National | Par Didier Bouville
A quelques semaines des élections européennes, Jean-Christophe Bureau, professeur à l’Inra et Agro Paris Tech, et Aurélie Trouvé, Maître de conférences en économie à AgroParisTech, rappellent l’importance de la PAC et les difficultés nouvelles auxquelles elle doit faire face, notamment la perte de sens et l’enjeu de maintenir un socle commun entre les Etats membres.
Essentielle à l’agriculture européenne, la Politique agricole commune a néanmoins perdu de son sens auprès des citoyens européens. « Historiquement, l’objectif était d’augmenter la production, avec la mise en place de prix garantis, ce qui a très bien fonctionné, et a rendu nécessaire la réforme de 1993 pour mettre fin aux excédents » explique Jean-Christophe Bureau, professeur chercheur à l’Inra et AgroParisTech et spécialiste des questions agricoles, à l’occasion d’un débat organisé le 7 mai par l’Association des journalistes de l’environnement (AJE), à Paris.
Mais aujourd’hui, « on ne voit plus la rationalité de la PAC actuelle », poursuit-il, en tout cas du point de vue social. Et la future réforme n’apporte rien de nouveau, si ce n’est « un objectif sur la qualité des aliments et sur la santé, mais qui pour l’instant ne recouvre rien de concret », explique de son côté Aurélie Trouvé, maître de conférences en Economie à AgroParisTech.
Pour les deux spécialistes, la proposition de réforme de la PAC, qui s’inscrit dans le cadre du futur budget européen 2020-2027, est particulièrement décevante, notamment car elle basée sur la subsidiarité. En effet, cette proposition de la Commission « repose sur l’idée que l’on va donner beaucoup plus de marges de manœuvre aux Etats membres », explique Aurélie Trouvé, dans une logique de résultats et non pas de moyens, mais comme la Commission n’a pas fixé d’indicateurs chiffrés, la mesure de l’atteinte de ces résultats sera difficile voire impossible, ajoute-t-elle.
Pour Jean-Christophe Bureau, la Commission a proposé le plus petit dénominateur commun face à l’ampleur des divergences entre Etats membres, mais la volonté de laisser chaque Etat mettre en place des plans stratégiques risque de conduire à des distorsions de concurrence et, au final, de se traduire par une course au moins-disant. Avec des conséquences sur les plans environnementaux et sociaux, ce qui ne permet pas de réconcilier les citoyens européens avec une politique dont ils peinent déjà à comprendre l’utilité.
Le budget en baisse de 15 % en euros constants est également inquiétant, surtout sur le deuxième pilier, qui verrait son budget diminuer de 27 % (contre 10 % pour le premier pilier). Un budget d’ailleurs loin d’être voté, puisque les divergences d’avis entre le Parlement, la Commission et le Conseil sont importantes.

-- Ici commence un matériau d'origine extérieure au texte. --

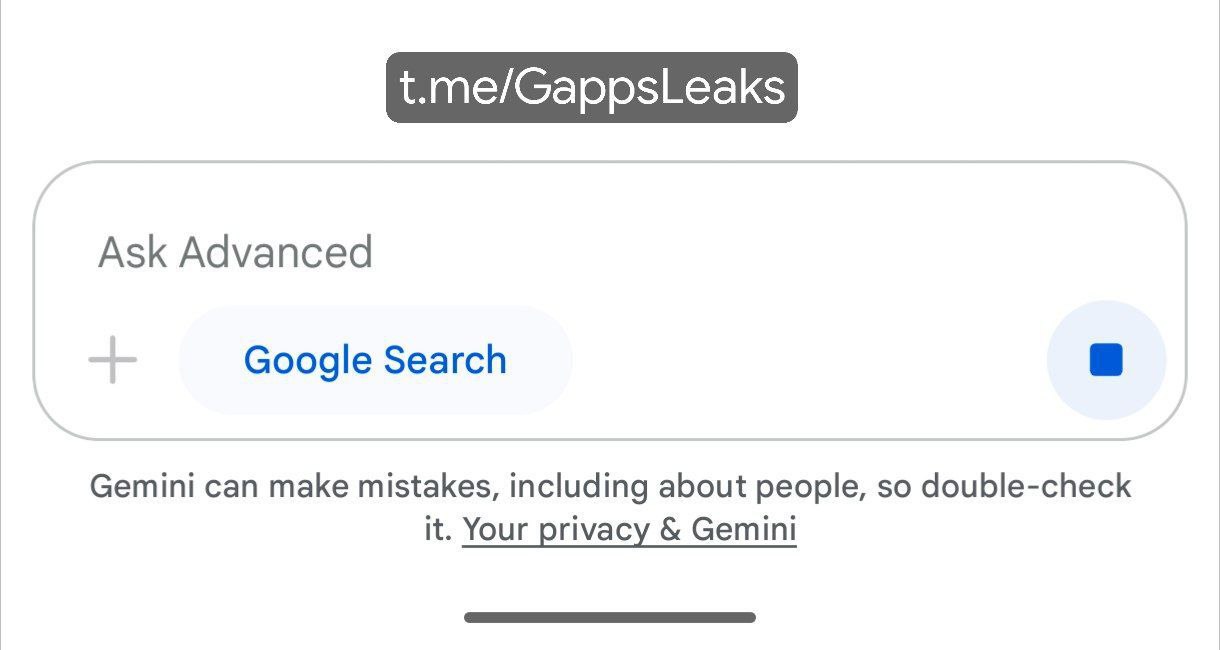The width and height of the screenshot is (1220, 650).
Task: Tap the home gesture bar at bottom
Action: click(610, 618)
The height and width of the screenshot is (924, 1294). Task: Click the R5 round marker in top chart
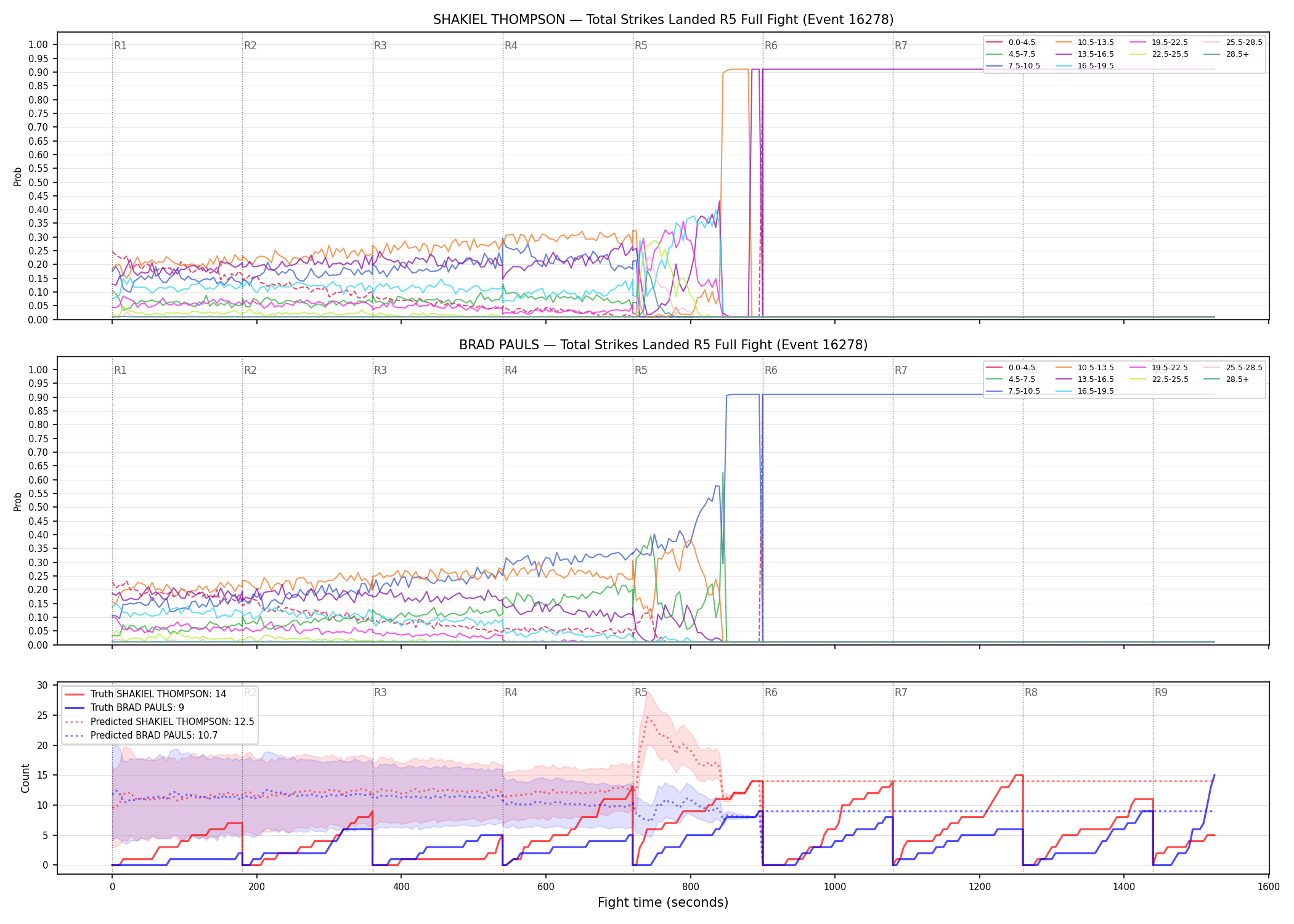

Un accord serait envisageable au mieux en juillet 2020. Si certains choix peuvent paraitre regrettables, il ne faut pas non plus oublier « que la Commission subit une pression énorme en ce qui concerne la simplification », précise Jean-Christophe Bureau, ce qui explique aussi cette tentation de laisser plus de marge aux Etats membres.